**Set problem 1:**
Echo the stretch of the saved entries from the line containing "Task: Click the blue アドパーク tag in last row" through the end of the entries, both ends included. Omit the pictures from your reply.

**Text section:**
Three firms answered the call in July 2025 — TVS, Perkins & Will, and LMN. They submitted three different answers to a single question: what is this campus for?[1]
The proposals
TVS proposed the campus as a business to win. The Atlanta firm ran the campus through a corporate-strategy cascade — a winning aspiration, "target markets" and a "mix of sellable assets," how to win, and the capabilities and management systems to get there — recognizably "Playing to Win," the framework popularized by Procter & Gamble's A.G. Lafley and Roger Martin. Its concrete proposal is an internal, floor-by-floor reconfiguration to maximize the sellable meeting and exhibit square footage inside the existing buildings. There are no residents in it, no public realm, no neighborhood — nothing outside the walls changes. It is the plan for treating the campus purely as a convention business to be optimized. It was not among the two firms invited to interview.

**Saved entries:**
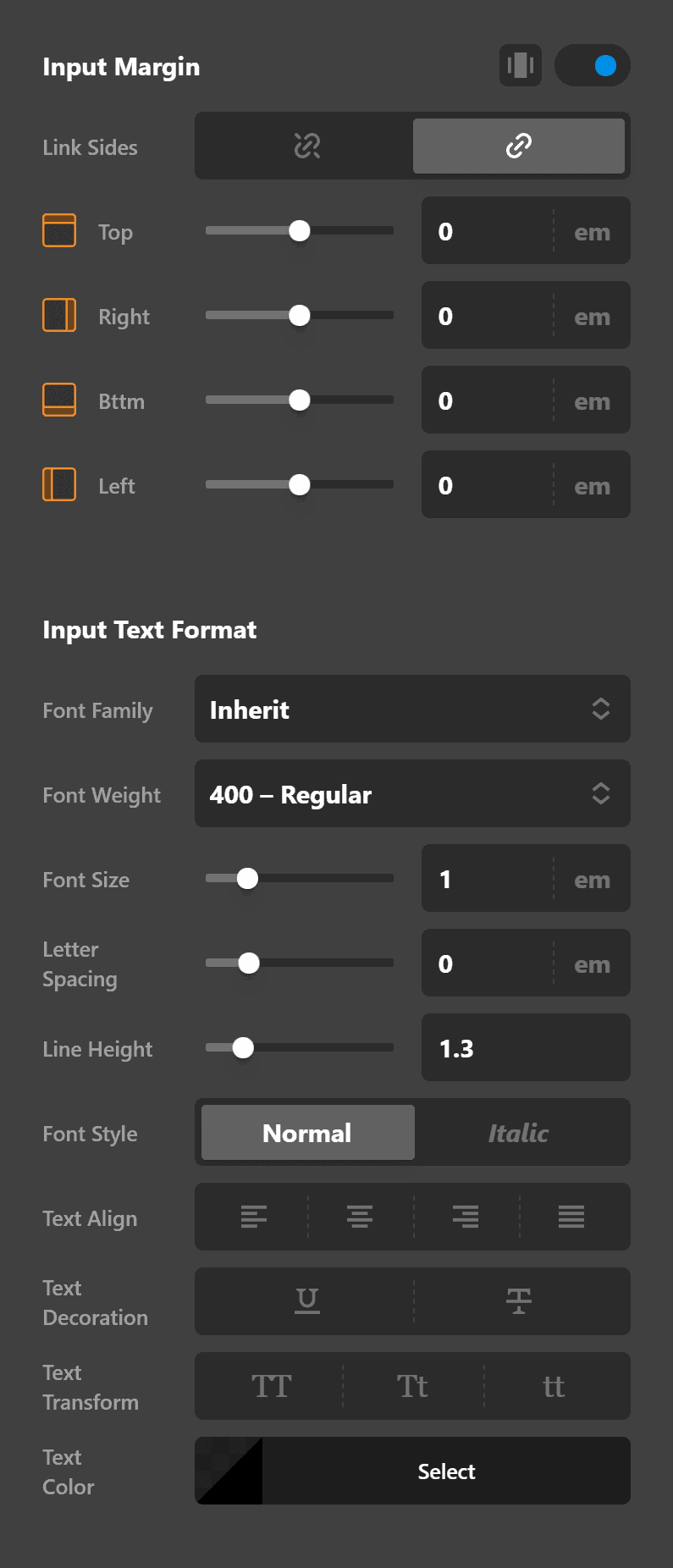Image resolution: width=673 pixels, height=1568 pixels.
Task: Click the responsive device icon next to Input Margin
Action: pos(520,65)
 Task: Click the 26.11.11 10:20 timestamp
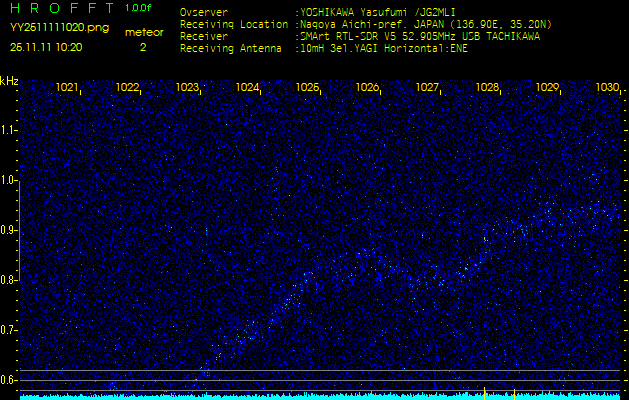tap(45, 47)
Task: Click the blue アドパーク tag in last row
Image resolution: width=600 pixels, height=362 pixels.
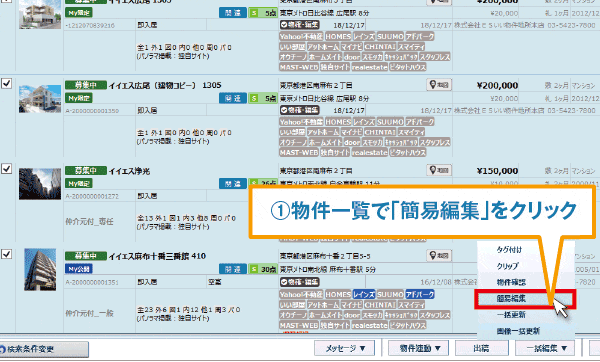Action: [x=420, y=294]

**Set problem 2:**
Pick up the text on the three firms' proposals for the campus where it stops, and carry it forward.

**Task response 1:**
Task: Click the blue アドパーク tag in last row
Image resolution: width=600 pixels, height=362 pixels.
Action: [x=420, y=294]

**Task response 2:**
Perkins & Will proposed a convention center in a park. Its submission is titled "From Concrete to Canopy," and its opening line is "reclaiming public space for residents and visitors alike." Its central diagram labels two words on opposite sides of the campus — VISITORS toward the hotels and the Summit, RESIDENTS up toward First Hill — and puts a green park, marked with a heart, in the ground between them, stitched together by a lid over I-5. It turns Pike, Pine, and 9th into car-free festival streets for markets, performances, and local vendors. Perkins & Will wrote the master plan for the Seattle Aquarium and worked on Climate Pledge Arena. It was interviewed, and passed over. Its plan treats the campus as the seam between the two — where visitors and residents meet — and asks what it would take to serve both.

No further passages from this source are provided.